**Your goal:** Carry on the excerpt about MongoDB index creation from its last sentence, keeping its style and subject.

Index Creation

Index Creation

MongoDB provides several options that only affect the creation of the index. Specify these options in a document as the second argument to the db.collection.ensureIndex() method. This section describes the uses of these creation options and their behavior. Some options that you can specify to ensureIndex() options control the properties of the index, which are not index creation options. For example, the unique option affects the behavior of the index after creation.

Background Construction – By default, creating an index blocks all other operations on a database. When building an index on a collection, the database that holds the collection is unavailable for read or write operations until the index build completes. Any operation that requires a read or write lock on all databases (e.g. listDatabases) will wait for the foreground index build to complete.

For potentially long running index building operations, consider the background operation so that the MongoDB database remains available during the index building operation. For example, to create an index in the background of the zipcode field of the people collection, issue the following:

db.people.ensureIndex( { zipcode: 1}, {background: true} )

By default, background is false for building MongoDB indexes. You can combine the background option with other options, as in the following

db.people.ensureIndex( { zipcode: 1}, {background: true, sparse: true } )

Behavior – As of MongoDB version 2.4, a mongod instance can build more than one index in the background concurrently. Changed in version 2.4: Before 2.4, a mongod instance could only build one background index per database at a time. Changed in version 2.2: Before 2.2, a single mongod instance could only build one index at a time.

Background indexing operations run in the background so that other database operations can run while creating the index. However, the mongo shell session or connection where you are creating the index will block until the index build is complete. To continue issuing commands to the database, open another connection or mongo instance.

Queries will not use partially-built indexes: the index will only be usable once the index build is complete. If MongoDB is building an index in the background, you cannot perform other administrative operations involving that collection, including running repairDatabase, dropping the collection (i.e. db.collection.drop()), and running compact. These operations will return an error during background index builds.

Performance – The background index operation uses an incremental approach that is slower than the normal “foreground” index builds. If the index is larger than the available RAM, then the incremental process can take much longer than the foreground build. If your application includes ensureIndex() operations, and an index doesn’t exist for other operational concerns, building the index can have a severe impact on the performance of the database. To avoid performance issues, make sure that your application checks for the indexes at start up using the getIndexes() method or the equivalent method for your driver and terminates if the proper indexes do not exist. Always build indexes in production instances using separate application code, during designated maintenance windows.

**Given information:**
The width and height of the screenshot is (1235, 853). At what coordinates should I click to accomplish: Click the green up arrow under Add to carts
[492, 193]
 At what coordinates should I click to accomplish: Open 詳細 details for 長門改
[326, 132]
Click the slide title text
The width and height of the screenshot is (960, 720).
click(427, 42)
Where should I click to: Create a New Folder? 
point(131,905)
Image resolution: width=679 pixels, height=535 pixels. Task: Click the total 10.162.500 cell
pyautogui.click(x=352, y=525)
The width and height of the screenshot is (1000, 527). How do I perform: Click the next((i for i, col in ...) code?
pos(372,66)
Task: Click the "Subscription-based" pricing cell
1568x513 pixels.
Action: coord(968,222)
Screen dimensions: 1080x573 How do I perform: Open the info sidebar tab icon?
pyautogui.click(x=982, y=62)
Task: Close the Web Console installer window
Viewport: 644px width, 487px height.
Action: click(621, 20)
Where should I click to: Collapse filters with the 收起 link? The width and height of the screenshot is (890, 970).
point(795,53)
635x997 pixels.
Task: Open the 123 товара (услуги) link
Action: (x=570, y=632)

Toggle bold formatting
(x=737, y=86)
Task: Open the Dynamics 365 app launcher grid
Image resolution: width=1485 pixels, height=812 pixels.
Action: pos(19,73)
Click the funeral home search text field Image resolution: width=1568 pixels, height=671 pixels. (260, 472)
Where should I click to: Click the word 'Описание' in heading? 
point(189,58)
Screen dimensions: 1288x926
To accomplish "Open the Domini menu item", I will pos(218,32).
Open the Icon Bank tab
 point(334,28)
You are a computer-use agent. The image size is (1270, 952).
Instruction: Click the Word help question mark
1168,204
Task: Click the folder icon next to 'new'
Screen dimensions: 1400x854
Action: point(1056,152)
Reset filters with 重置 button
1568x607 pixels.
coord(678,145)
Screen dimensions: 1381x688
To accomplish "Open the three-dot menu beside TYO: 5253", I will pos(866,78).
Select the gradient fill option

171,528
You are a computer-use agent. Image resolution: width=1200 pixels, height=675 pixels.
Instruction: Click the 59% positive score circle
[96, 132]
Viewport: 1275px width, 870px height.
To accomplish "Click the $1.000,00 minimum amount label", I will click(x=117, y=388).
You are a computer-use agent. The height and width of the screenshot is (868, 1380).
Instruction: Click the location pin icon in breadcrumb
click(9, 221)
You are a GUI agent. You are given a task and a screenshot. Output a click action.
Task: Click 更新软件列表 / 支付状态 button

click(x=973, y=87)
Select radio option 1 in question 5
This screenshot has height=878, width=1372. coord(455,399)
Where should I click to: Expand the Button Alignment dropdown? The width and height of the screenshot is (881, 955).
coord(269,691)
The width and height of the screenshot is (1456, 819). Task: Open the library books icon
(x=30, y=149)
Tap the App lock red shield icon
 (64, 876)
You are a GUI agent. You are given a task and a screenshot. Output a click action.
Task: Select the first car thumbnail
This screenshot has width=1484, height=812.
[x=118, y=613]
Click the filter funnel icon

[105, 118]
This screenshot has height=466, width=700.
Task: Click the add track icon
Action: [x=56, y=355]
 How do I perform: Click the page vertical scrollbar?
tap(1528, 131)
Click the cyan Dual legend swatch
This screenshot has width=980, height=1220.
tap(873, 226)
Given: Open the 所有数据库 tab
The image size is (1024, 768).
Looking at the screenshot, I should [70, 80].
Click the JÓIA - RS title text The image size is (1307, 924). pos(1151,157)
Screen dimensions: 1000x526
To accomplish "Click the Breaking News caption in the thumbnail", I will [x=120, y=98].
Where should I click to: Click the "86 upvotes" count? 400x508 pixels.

**Answer to this problem:**
Building Indexes on Secondaries – Changed in version 2.6: Secondary members can now build indexes in the background. Previously all index builds on secondaries were in the foreground. Background index operations on a replica set secondaries begin after the primary completes building the index. If MongoDB builds an index in the background on the primary, the secondaries will then build that index in the background.

To build large indexes on secondaries the best approach is to restart one secondary at a time in standalone mode and build the index. After building the index, restart as a member of the replica set, allow it to catch up with the other members of the set, and then build the index on the next secondary. When all the secondaries have the new index, step down the primary, restart it as a standalone, and build the index on the former primary. The amount of time required to build the index on a secondary must be within the window of the oplog, so that the secondary can catch up with the primary. Indexes on secondary members in “recovering” mode are always built in the foreground to allow them to catch up as soon as possible.

Drop Duplicates – MongoDB cannot create a unique index on a field that has duplicate values. To force the creation of a unique index, you can specify the dropDups option, which will only index the first occurrence of a value for the key, and delete all subsequent values. As in all unique indexes, if a document does not have the indexed field, MongoDB will include it in the index with a “null” value.

If subsequent fields do not have the indexed field, and you have set {dropDups: true}, MongoDB will remove these documents from the collection when creating the index. If you combine dropDups with the sparse option, this index will only include documents in the index that have the value, and the documents without the field will remain in the database. To create a unique index that drops duplicates on the username field of the accounts collection, use a command in the following form

db.accounts.ensureIndex( { username: 1 }, { unique: true, dropDups: true } )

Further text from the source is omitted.